2018 short fic

by ferryboatpeak



Category: Dunkirk (2017) RPF, Harry Styles (Musician)
Genre: Alternate Universe - College/University, House Party, Lacrosse, M/M, New Year's Eve, New Year's Fluff, New Year's Kiss, hometown feelings, tom's plaid trousers
Language: English
Status: Completed
Published: 2018-01-02
Updated: 2018-12-29
Packaged: 2019-02-27 05:02:58
Rating: Not Rated
Warnings: No Archive Warnings Apply
Chapters: 2
Words: 2,608
Publisher: archiveofourown.org
Story URL: https://archiveofourown.org/works/13240992
Author URL: https://archiveofourown.org/users/ferryboatpeak/pseuds/ferryboatpeak
Summary: collected short works from tumblr and dreamwidth. pairing to be ID'd in each chapter title.





	1. just so unexpected (tomrry)

**Author's Note:**

> kicking this off on new year's day even though with only one work there's no way to chapter this yet. just a lil tomrry midnight kiss fluff, enjoy.

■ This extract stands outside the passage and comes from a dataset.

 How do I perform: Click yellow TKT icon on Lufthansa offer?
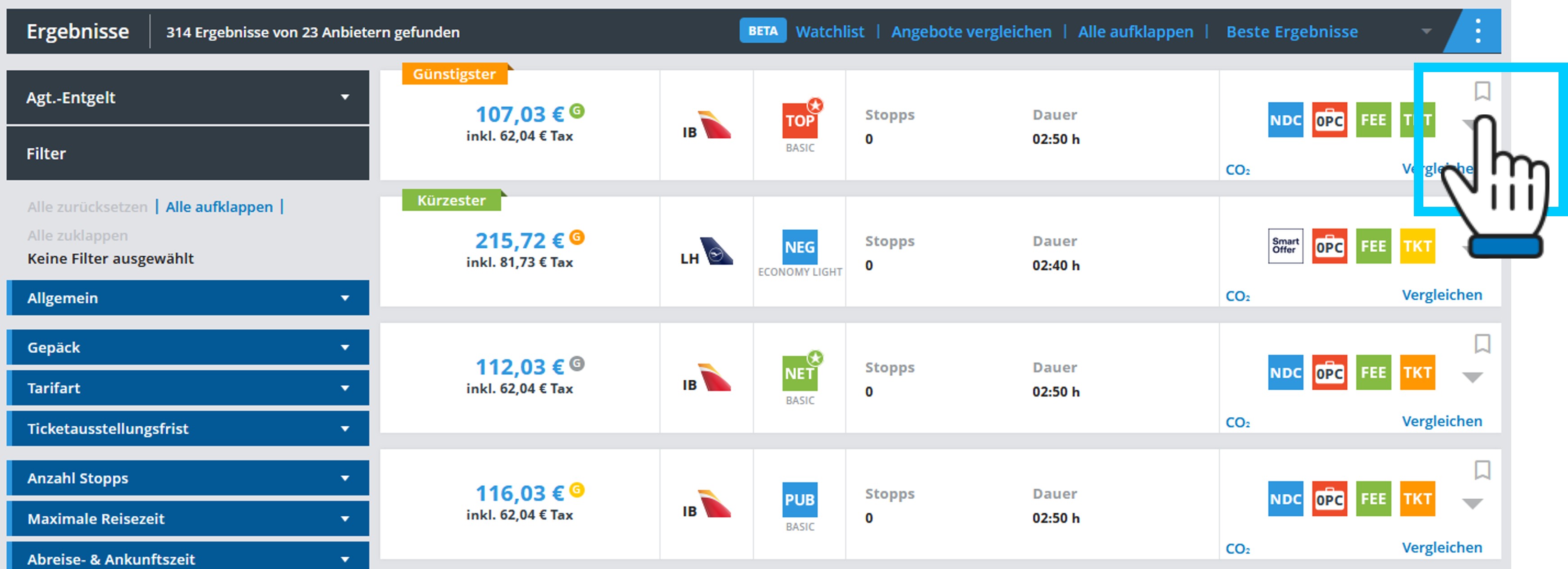[1417, 246]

Tom’s parents think he’s spending the night at Barry’s, which is exactly the impression he intended to convey when he told them -- truthfully -- that he’s "spending New Year's Eve with Barry." Barry’s grandma doesn’t care when Barry tells her they’re going to a party with Jack. Tom’s not even sure she remembers that Jack graduated last year, and that Tom and Barry are therefore headed an hour and a half down the interstate to his college town.

They spend the early part of the night at Jack’s apartment, mixing whiskey with his stash of Diet Coke. Jack’s roommate Aneurin seems pretty cool. After 11pm they walk to the party, a few blocks away. Tom shivers in his hoodie; none of his coats had seemed like the right thing to wear to a college party.

They can hear the music halfway down the block. It’s coming from a ramshackle rental house with a plaid couch on the porch and a clutch of smokers tossing butts into an empty paint can. A lanky guy in a leather jacket leans against the side of the front door, lit by the dim yellow bulb of the porch light. He’s holding a coffee can with a slit cut into the lid.

“Five dollar cover,” he tells them, after they thump their way up the wooden stairs.

“Seriously?”

The guy looks down his nose at Barry. “The band’s worth it.”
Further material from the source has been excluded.